Lady had started with very simple drawings, but over the course of many years her aptitude and attention to detail had developed to an astonishing level.
Allie interrupted at a break in the description, “How could you know all of this?” She saw no books, no maps, no sources of scholarly information that the Lady could have used to glean such precise knowledge.
“I had many, many years of boredom after I gave up on suicide. I began by speaking to the animals and asking their stories. After that I asked them to bring me more animals, and more still, from whom I learned to speak to the stones. I asked the animals to bring me stones from all of Sidhe, and from there --- well, there was no stopping me. The stones and rocks have the longest memories of all, and I decided to learn and depict the history of everything.”

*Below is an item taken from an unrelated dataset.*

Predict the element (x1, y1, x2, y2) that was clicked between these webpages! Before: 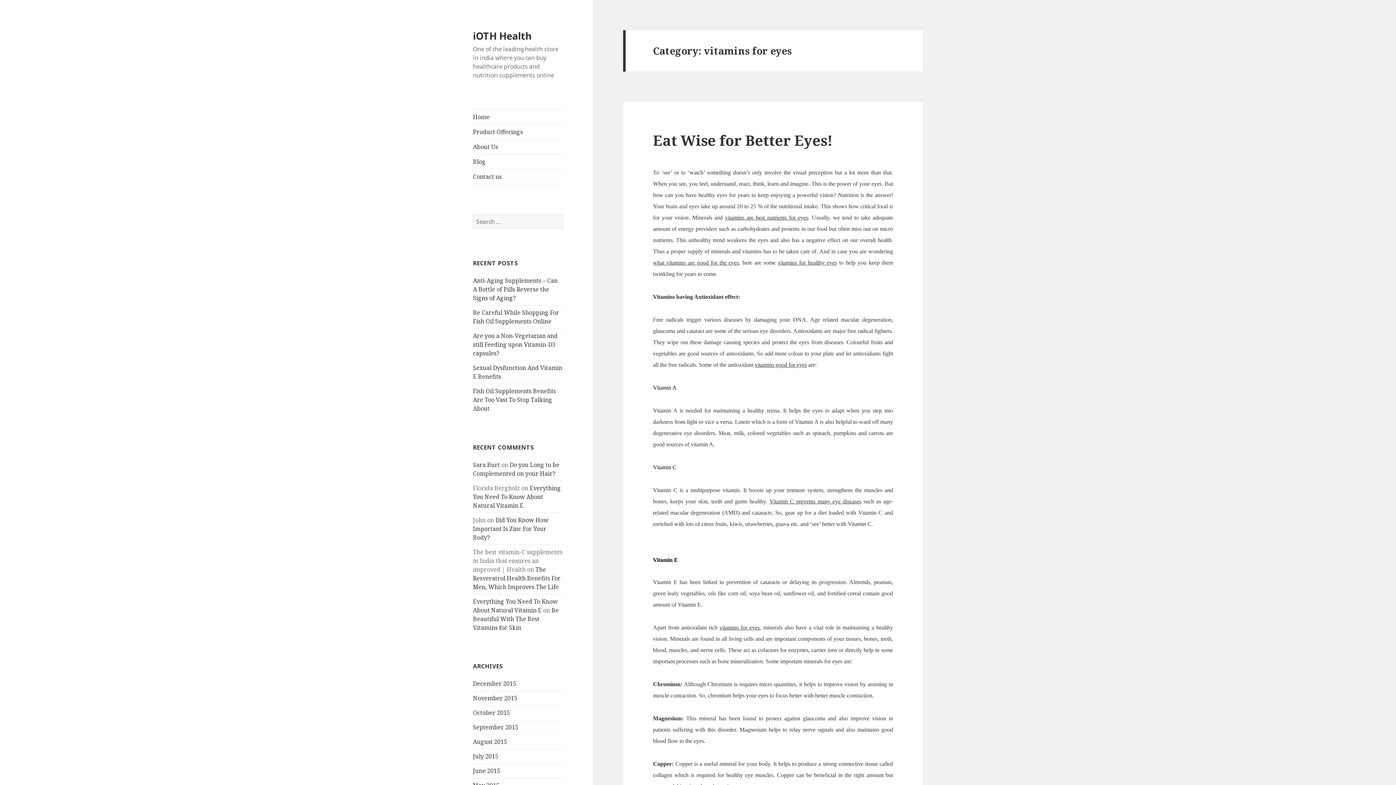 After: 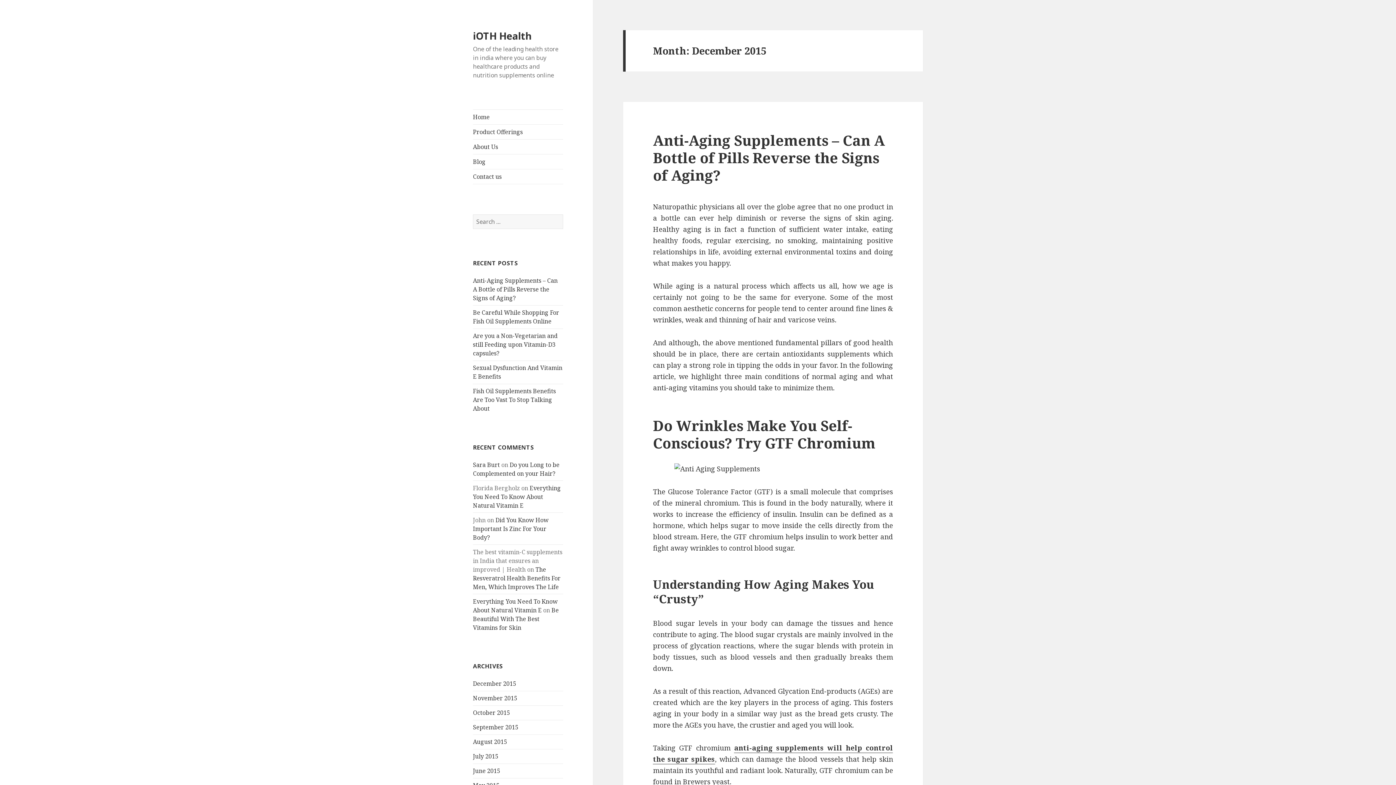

“That’s...ambitious,” responded Allie, unsure of what to say.
“It continues.”
“What?”
“Into the next room.”
Allie’s eyes went to the doors at the other end of the great hall. Before she had even really consciously decided to, she was striding towards them, moving past hundreds of years’ events in chronological order.
She opened the doors with a single movement and found herself in what had once been an equatorial room, but the huge telescope had been moved out. The aperture for observing the stars had been sealed shut, and its bronzed insides had also been etched upon.

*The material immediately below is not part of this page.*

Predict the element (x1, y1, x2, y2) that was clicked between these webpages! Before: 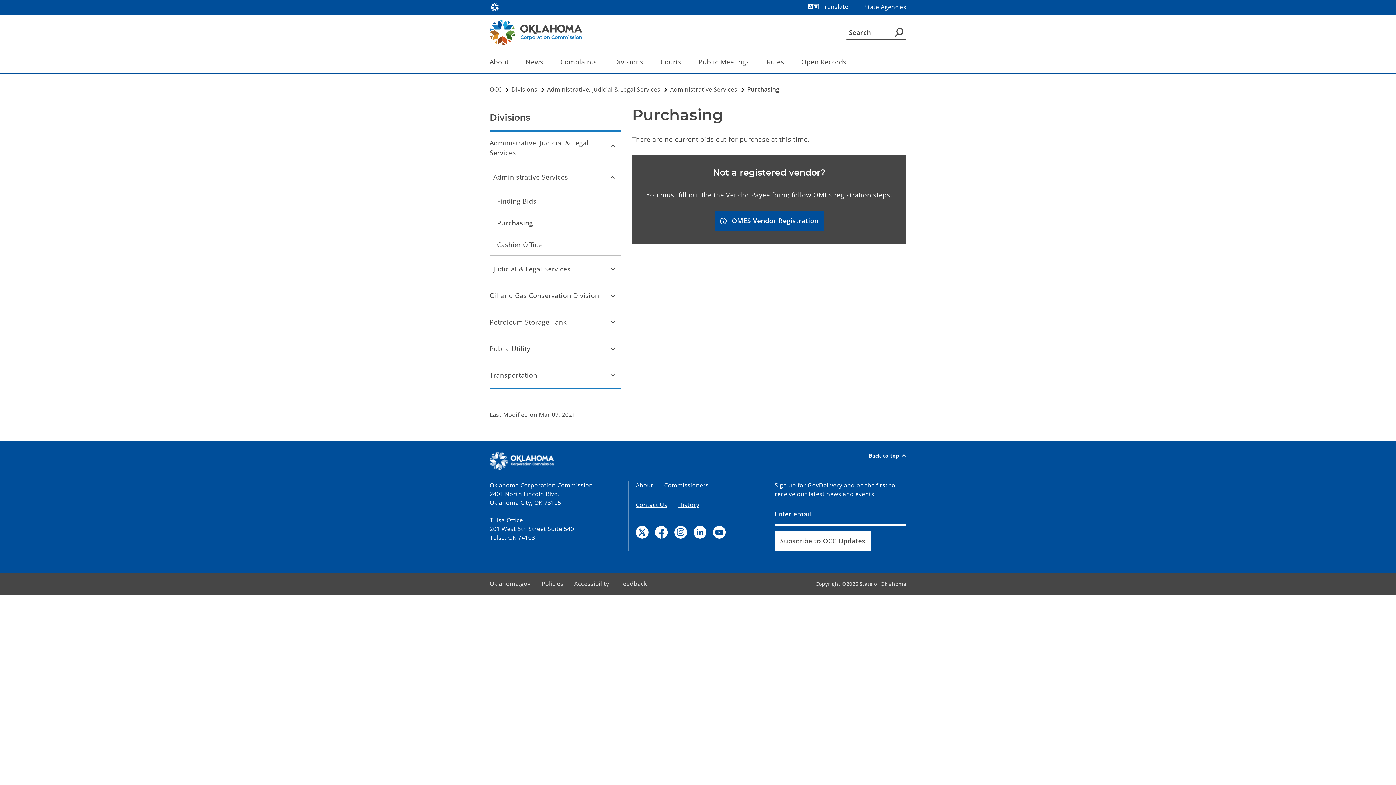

Its focal point was an immense dragon, descending upon Allie with its wings spread along the concavity.
Around it was more history, equally dense and intricate as the previous room -- up until a point. The entire right side of the room was untouched, with events trailing off in unfinished visual sentences.
“I’m almost caught up to the present,” said Lady as she caught up. “I suppose I’ve been stalling, working instead on the drake.”
Lady’s time away from other people had caused her social skills to suffer greatly, and she no longer composed her face as quickly as another would, nor did she make the effort to soften or mitigate her expression, allowing her facial muscles to contort themselves as they wished in response to her raw pain.
“I don’t know what I’m going to do,” Lady said, her gaze intense as she exposed a beating red slice of herself to Allie, acknowledging her vulnerability with reluctance. “I have even drawn events of the future in the primary guests’ quarters, what we know will precede the end of Sidhe. Now that my timeline has its beginning and end, I am doing as much as I can to avoid filling in the space between. I have heard dark, troubling things from the creatures who have come to me from Auster-Sidhe, and I do not wish to record what comes next.”
Her use of the word auster for south showed how old she really was. Bitterness seemed to be a permanent feature on her face, but here in the castle, with her consuming project, she had lost the defensive viciousness she had assumed in the fountain clearing.
She beckoned Allie out of the equatorial room, shutting the doors behind them.
Neither of them broke the silence as Lady led her across and out of the ballroom. In the hall, Lady took a left, leading deeper into the castle, but Allie didn’t comment, not wanting to presume that the Lady would allow her to stay.
Finally, the other stopped in front of a decorated pair of doors and turned to Allie. Her face was stony.
“You can sleep here. We will begin tomorrow.”